SOCAP Global November 30, 2020

Indigenous Pathways to an Equitable, Regenerative Future

Indigenous Peoples already do “green jobs” and currently protect 80% of the world’s biodiversity. Sikowis, Nick Estes, and Alexis Bunten discuss colonial-capitalism and how Indigenous-led strategies offer a pathway towards an equitable and regenerative future. However, we need to uplift movements and stories inspired by Indigenous resistance by changing the mechanisms that fund this work. To do this, we must change the culture of philanthropy and impact investing, which still largely circulates in privileged circles.

“What we’re seeing is Indigenous led organizations are making the greatest innovations while proving ROI, while redefining impact to include nature, ecosystems, and ethics,” says Alexis Bunten. Bunten joins Nick Estes and Sikowis in this Fireside Chat originally held at SOCAP Virtual 20.

The panel covers ways to reach a regenerative economy, one that takes us away from colonial-capitalism, which relies on forceful acquisition, extraction, privatization, and a permanent underclass all enforced by policy and laws. The Indigenous-led strategies discussed in this fireside chat are centered around a regenerative economy that Indigenous Peoples have been leading already today. 

Watch the full session or read the transcript of the conversation below to learn more about how to bring about such a regenerative economy.

Watch Indigenous Pathways to a Regenerative Future

Christine Nobiss: Hello and good afternoon. My name is Sikowis, also Christine Nobiss, and I’m Plains Cree Saulteaux of the George Gordon Forestation and a decolonizer with Great Plains Action Society. And I’m very honored today to be introducing Alexis Bunten and Nick Estes along with myself for a Fireside Chat concerning colonial capitalism and a pathway towards a better future. Alexis. Welcome.

Alexis Bunten: Thank you, Christine. So I’m going to spend about the next couple of minutes talking about how Indigenous peoples are leading us out of the mess that capitalism is right now. But I want to start by establishing my authority on this subject. Again, like Christine said, my name is Alexis Bunten. And my authority starts from being born as an Alaska native woman. My tribes are Unangan and Yu’Pik from Bristol Bay, Alaska. And I’ve worked for tribal businesses, native corporations, consulted for them, and wrote a Ph.D. on the subject. I’ve taught economics and I currently co-direct the Indigeneity program for Bioneers and serve as a senior advisor with JumpScale. So right now what we’re seeing is Indigenous led organizations are making the greatest innovations while proving ROI, while redefining impact to include nature, ecosystems, and ethics. 

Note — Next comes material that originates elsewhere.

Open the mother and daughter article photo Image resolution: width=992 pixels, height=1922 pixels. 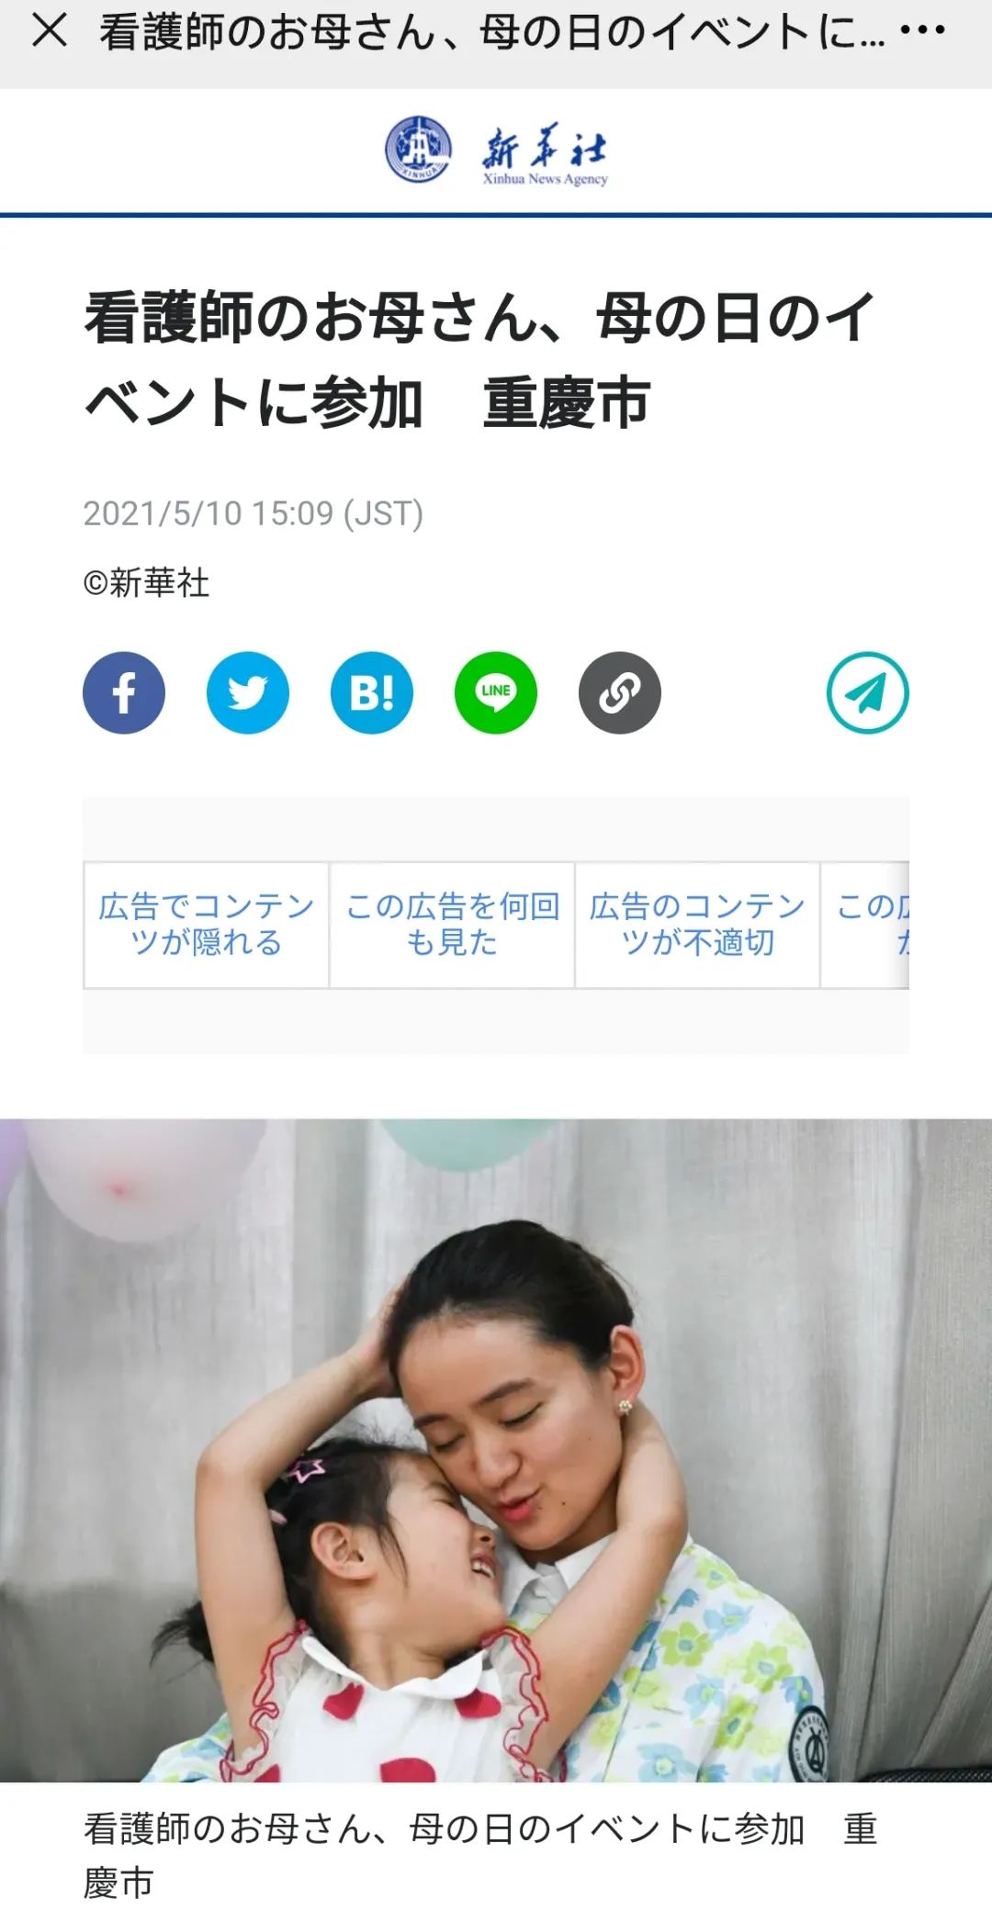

So just a few examples of these is BCG crypto is using blockchain technology. Right now one of the tribes their working with is one of the first to be approved by the SCC to develop and register a security in the U.S. And one of the things that they’ve worked into trading through the blockchain is making sure that nature has a place at the table and that nature is a shareholder in the way that they use blockchains. Yego coffee has completely indigenized their supply chain, which gives more returns back to the people who roast the coffee. Lubicon Solar has built renewable energy in the middle of the tar sands while providing employment and fighting climate change. Hope Nation Consulting focuses on women’s leadership. And while they do their business consulting, they’re also addressing underlying colonial genocidal trauma. You cannot do one without the other. And my own native corporation, Bristol Bay Native Corporation, is dedicated to the fishing way of life first, fish first.

And we have consistently led the fight against Pebble Mine, which is back on the table now, which would be the largest open-pit copper mine in the continent. And we’re still we’re opposing that mining, but we are still having record returns year after year. So I want to say, first of all, I want to dispel our audience of the idea that Indigenous Peoples can’t be capitalists, that we can’t be business leaders, and that we can’t be extremely successful. And the innovators that everybody else looks to for new ways out of this mess that I started with. So I argue that we can be, but it’s more of an Indigenous capitalism. And if you want to learn more about that, you can read the 2011 article I wrote on this called “Indigenous Capitalism.” And I want to define for a minute what colonial capitalism is because this is in the title of this talk, of this Fireside Chat today.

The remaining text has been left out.